#### DOMANDE DA SVOLGERE
**a.** In base al testo sui tabù attorno alle malattie, spiega perché è sbagliato scrivere "male incurabile" a proposito del cancro. Rispondi in una, due o tre frasi.
**b.** Trascrivi senza modifiche la parte del testo sui tabù attorno alle malattie che inizia con le parole contenenti "La locuzione male" e termina con "tumore al polmone.".

#### TESTO DI PARTENZA
---------------
Attorno alle malattie esistono ancora molti tabù. Ad esempio, spesso si percepisce una certa ritrosia a usare la parola “tumore” o "cancro". Alla morte di personaggi famosi, soprattutto in televisione, si usano spesso locuzioni come “dopo lunga malattia” oppure “affetto da male incurabile”, anche questo è un errore: il male era inguaribile, ma curabile.
La locuzione male incurabile è un luogo comune. Esistono molte cure e terapie per il cancro, anche se alcune forme tumorali sono definite "killer" come il tumore al polmone che è la principale causa di morte per cancro nel mondo, diffuso sia tra gli uomini, sia tra le donne. Su questa malattia, bisogna dire che il retaggio comune la considera una patologia maschile e invece i dati epidemiologici di genere sono preoccupanti per le donne. Ora è la prima causa di morte per cancro per le donne in molti paesi e il fumo di sigarette resta la prima causa di tumore al polmone.
Quindi è vero che ci sono tumori difficili da sconfiggere, ma molti pazienti sopravvivono al cancro o riescono a vivere a lungo con la malattia e con una buona qualità della vita. Quindi scrivere, “male incurabile” è sbagliato perchè è un messaggio che chiude la porta alla speranza. In questi casi la corretta informazione è fondamentale anche per la lotta al cancro, ad esempio per la prevenzione.
Per quanto riguarda invece la SLA, Sclerosi laterale amiotrofica, è conosciuta come malattia di Lou Gehrig, dal nome di un famoso giocatore di baseball statunitense che ne fu colpito, o malattia di Charcot dal nome del neurologo francese che la scoprì alla fine dell' Ottocento. Il significato letterale è: raggrinzimento (sclerosi) della porzione laterale del midollo spinale e perdita del trofismo o nutrimento muscolare (amiotrofica). E' una patologia degenerativa dei motoneuroni, cioè delle cellule nervose localizzate nella corteccia cerebrale, nel midollo spinale e nel tronco dell'encefalo, responsabili del movimento di tutta la muscolatura volontaria. La degenerazione progressiva dei motoneuroni nella SLA conduce alla loro morte. Quando i motoneuroni muoiono, il cervello non ha più la capacità di muovere il muscolo. Così i pazienti arrivano alla paralisi completa, mentre la mente e le capacità intellettive rimangono inalterate.
---------------
#### DATI REGISTRATI
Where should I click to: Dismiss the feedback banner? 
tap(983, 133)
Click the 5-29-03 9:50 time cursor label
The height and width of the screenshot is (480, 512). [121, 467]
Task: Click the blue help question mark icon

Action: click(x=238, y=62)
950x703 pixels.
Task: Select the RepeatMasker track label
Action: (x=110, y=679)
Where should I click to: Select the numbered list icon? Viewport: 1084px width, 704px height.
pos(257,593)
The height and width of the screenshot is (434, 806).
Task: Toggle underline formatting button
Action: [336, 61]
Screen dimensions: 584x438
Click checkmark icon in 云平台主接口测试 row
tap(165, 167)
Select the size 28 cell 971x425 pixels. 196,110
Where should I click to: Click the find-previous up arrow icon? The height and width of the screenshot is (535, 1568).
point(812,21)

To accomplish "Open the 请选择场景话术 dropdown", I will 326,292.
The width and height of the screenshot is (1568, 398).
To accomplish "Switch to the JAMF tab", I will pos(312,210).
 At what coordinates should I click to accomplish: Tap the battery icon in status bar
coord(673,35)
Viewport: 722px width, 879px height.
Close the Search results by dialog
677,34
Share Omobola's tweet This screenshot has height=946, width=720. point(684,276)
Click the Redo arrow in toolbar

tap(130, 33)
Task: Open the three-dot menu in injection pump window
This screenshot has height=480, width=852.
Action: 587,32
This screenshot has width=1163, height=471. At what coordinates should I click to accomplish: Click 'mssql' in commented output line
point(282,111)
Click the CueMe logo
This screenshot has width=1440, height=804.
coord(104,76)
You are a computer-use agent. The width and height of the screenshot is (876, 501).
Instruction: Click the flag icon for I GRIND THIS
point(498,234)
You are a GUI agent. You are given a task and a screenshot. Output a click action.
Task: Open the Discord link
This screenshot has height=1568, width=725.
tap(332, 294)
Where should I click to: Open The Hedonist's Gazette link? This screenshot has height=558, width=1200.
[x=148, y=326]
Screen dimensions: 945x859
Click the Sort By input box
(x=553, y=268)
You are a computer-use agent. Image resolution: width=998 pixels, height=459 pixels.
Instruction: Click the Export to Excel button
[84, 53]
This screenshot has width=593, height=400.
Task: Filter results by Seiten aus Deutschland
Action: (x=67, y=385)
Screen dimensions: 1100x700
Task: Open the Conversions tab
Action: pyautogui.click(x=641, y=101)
---------------
#### LE TUE RISPOSTE
**a.** Scrivere "male incurabile" è sbagliato perché è un messaggio che chiude la porta alla speranza. Esistono infatti molte cure e terapie per il cancro, e molti pazienti sopravvivono o riescono a vivere a lungo con la malattia e con una buona qualità della vita.

**b.**
La locuzione male incurabile è un luogo comune. Esistono molte cure e terapie per il cancro, anche se alcune forme tumorali sono definite "killer" come il tumore al polmone che è la principale causa di morte per cancro nel mondo, diffuso sia tra gli uomini, sia tra le donne. Su questa malattia, bisogna dire che il retaggio comune la considera una patologia maschile e invece i dati epidemiologici di genere sono preoccupanti per le donne. Ora è la prima causa di morte per cancro per le donne in molti paesi e il fumo di sigarette resta la prima causa di tumore al polmone.